I wouldn't use an operator overload at all for this, actually. I'd find another idiom.

legalize
I consider its use just in the movement of things to/from a stream, but perhaps I see your point. Nonetheless, it's just a function call -- it could as easily be replaced with .read(...) or .write(...), but then you would end up with: stream.read(x).read(y).read(z) which may or may not make sense. However, since the class hierarchy matches that of iostreams, why not the API too?
Thanatos
The standard library already has methods that can read and write binary data. They are methods, not overloads of << or >>. The reason that I suggest not using << and >> for binary I/O is that people think of <em>formatted</em> input and output when they see those operators. Formatting implies things like locales, field justification, etc. You're not doing any of that with binary I/O, which is why the standard library provides the basic_istream<T>::read and basic_ostream<T>::write methods.
legalize
A: 

I agree with legalize. I needed to do almost exactly what you're doing, and looked at overloading << / >>, but came to the conclusion that iostream was just not designed to accommodate it.
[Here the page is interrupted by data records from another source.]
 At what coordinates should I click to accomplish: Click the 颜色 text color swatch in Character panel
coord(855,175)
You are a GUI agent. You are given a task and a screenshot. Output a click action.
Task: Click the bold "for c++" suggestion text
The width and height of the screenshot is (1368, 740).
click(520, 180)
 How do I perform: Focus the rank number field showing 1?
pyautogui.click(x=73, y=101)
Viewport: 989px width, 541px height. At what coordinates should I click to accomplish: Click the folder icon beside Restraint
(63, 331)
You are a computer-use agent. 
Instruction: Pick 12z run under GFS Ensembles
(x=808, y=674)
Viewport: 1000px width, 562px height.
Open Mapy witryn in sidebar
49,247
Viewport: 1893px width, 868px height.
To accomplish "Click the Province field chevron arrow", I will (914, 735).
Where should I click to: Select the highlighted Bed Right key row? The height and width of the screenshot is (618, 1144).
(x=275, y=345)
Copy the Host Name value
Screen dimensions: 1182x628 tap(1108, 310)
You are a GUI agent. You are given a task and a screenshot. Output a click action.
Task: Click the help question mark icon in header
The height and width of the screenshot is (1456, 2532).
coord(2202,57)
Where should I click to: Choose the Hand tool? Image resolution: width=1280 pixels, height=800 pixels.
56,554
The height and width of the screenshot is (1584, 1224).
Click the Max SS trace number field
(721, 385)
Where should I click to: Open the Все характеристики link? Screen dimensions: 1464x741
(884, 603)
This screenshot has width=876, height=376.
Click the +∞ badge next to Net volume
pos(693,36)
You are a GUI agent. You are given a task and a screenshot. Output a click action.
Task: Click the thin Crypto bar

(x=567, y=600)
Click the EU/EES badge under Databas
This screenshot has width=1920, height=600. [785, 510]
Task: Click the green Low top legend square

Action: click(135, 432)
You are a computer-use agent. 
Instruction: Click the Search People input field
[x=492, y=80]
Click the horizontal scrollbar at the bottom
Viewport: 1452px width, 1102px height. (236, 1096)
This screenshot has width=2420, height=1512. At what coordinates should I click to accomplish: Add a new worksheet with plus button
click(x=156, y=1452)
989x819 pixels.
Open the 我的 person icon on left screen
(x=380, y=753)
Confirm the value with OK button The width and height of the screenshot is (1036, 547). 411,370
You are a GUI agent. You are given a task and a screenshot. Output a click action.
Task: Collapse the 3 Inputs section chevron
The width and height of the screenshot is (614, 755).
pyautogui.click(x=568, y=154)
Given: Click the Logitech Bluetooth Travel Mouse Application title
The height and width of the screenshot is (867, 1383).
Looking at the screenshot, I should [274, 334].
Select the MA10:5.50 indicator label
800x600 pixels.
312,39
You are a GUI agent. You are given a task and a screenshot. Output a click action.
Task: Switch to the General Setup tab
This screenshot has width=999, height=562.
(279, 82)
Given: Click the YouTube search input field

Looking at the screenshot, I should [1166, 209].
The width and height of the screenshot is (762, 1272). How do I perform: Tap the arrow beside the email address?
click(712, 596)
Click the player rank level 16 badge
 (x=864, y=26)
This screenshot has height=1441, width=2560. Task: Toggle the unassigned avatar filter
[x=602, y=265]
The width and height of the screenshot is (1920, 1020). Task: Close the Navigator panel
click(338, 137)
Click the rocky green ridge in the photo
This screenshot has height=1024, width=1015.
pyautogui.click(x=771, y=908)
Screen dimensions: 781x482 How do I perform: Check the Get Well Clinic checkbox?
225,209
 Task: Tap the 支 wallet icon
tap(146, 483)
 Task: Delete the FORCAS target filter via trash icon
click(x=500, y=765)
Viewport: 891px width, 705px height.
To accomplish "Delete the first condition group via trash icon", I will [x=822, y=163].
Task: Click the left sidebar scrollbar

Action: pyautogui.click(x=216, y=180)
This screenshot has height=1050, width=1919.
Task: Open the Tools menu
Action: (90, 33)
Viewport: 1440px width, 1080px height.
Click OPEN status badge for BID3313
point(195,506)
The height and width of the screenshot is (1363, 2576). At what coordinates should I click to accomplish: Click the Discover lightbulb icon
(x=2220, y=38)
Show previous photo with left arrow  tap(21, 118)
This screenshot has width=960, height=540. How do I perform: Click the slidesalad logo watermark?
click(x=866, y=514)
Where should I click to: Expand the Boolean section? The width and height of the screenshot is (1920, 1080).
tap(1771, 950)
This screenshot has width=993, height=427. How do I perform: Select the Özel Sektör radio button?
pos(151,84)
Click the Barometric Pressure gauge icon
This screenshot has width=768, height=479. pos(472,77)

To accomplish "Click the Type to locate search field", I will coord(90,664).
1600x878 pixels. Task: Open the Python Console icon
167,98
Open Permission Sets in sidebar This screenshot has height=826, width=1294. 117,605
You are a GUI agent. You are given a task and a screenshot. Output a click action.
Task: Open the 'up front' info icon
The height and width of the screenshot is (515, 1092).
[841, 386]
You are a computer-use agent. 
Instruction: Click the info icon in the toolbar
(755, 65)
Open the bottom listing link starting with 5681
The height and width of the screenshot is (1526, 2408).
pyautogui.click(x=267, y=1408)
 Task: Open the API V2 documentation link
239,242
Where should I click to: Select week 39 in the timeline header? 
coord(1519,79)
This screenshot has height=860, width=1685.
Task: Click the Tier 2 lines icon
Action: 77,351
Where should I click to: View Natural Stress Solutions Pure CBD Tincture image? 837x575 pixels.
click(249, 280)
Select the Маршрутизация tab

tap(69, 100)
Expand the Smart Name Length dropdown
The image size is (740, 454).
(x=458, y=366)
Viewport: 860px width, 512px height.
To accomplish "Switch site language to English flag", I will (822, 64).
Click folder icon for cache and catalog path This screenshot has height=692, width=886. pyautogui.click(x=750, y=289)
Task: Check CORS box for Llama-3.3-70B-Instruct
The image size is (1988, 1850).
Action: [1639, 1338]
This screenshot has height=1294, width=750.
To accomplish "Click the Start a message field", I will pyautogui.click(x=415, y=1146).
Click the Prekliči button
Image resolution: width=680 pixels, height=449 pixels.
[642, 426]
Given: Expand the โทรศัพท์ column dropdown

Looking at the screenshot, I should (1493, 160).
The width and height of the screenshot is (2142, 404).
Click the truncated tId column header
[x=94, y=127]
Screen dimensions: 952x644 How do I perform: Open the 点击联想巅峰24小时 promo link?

For one thing, I didn't want to have to subclass the stream classes to be able to define my overloads.

My solution (which only needed to serialize data temporarily on a single machine, and therefore did not need to address endianness) was based on this pattern:

// deducible template argument read
template <class T>
void read_raw(std::istream& stream, T& value,
    typename boost::enable_if< boost::is_pod<T> >::type* dummy = 0)
{
    stream.read(reinterpret_cast<char*>(&value), sizeof(value));
}

// explicit template argument read
template <class T>
T read_raw(std::istream& stream)
{
    T value;
    read_raw(stream, value);
    return value;
}

template <class T>
void write_raw(std::ostream& stream, const T& value,
    typename boost::enable_if< boost::is_pod<T> >::type* dummy = 0)
{
    stream.write(reinterpret_cast<const char*>(&value), sizeof(value));
}

I then further overloaded read_raw/write_raw for any non-POD types (e.g. strings). Note that only the first version of read_raw need be overloaded; if you use ADL correctly, the second (1-arg) version can call 2-arg overloads defined later and in other namespaces.

Write example:

int32_t x;
int64_t y;
int8_t z;
write_raw(is, x);
write_raw(is, y);
write_raw<int16_t>(is, z); // explicitly write int8_t as int16_t

Read example:

int32_t x = read_raw<int32_t>(is); // explicit form
int64_t y;
read_raw(is, y); // implicit form
int8_t z = numeric_cast<int8_t>(read_raw<int16_t>(is));

It's not as sexy as overloaded operators, and things don't fit on one line as easily (which I tend to avoid anyway, since debug breakpoints are line-oriented), but I think it turned out simpler, more obvious, and not much more verbose.

Trevor Robinson
A: 

From The C++ Programming Language, Section 20.10, Excercise 15: "Implement versions of istream and ostream that read and write numbers in their binary form."

Anyone have the answers to the exercises?

AFAIK you need to implement << and >> if istream_iterator and ostream_iteratator are to work, which of course are needed to use the STL algorithms.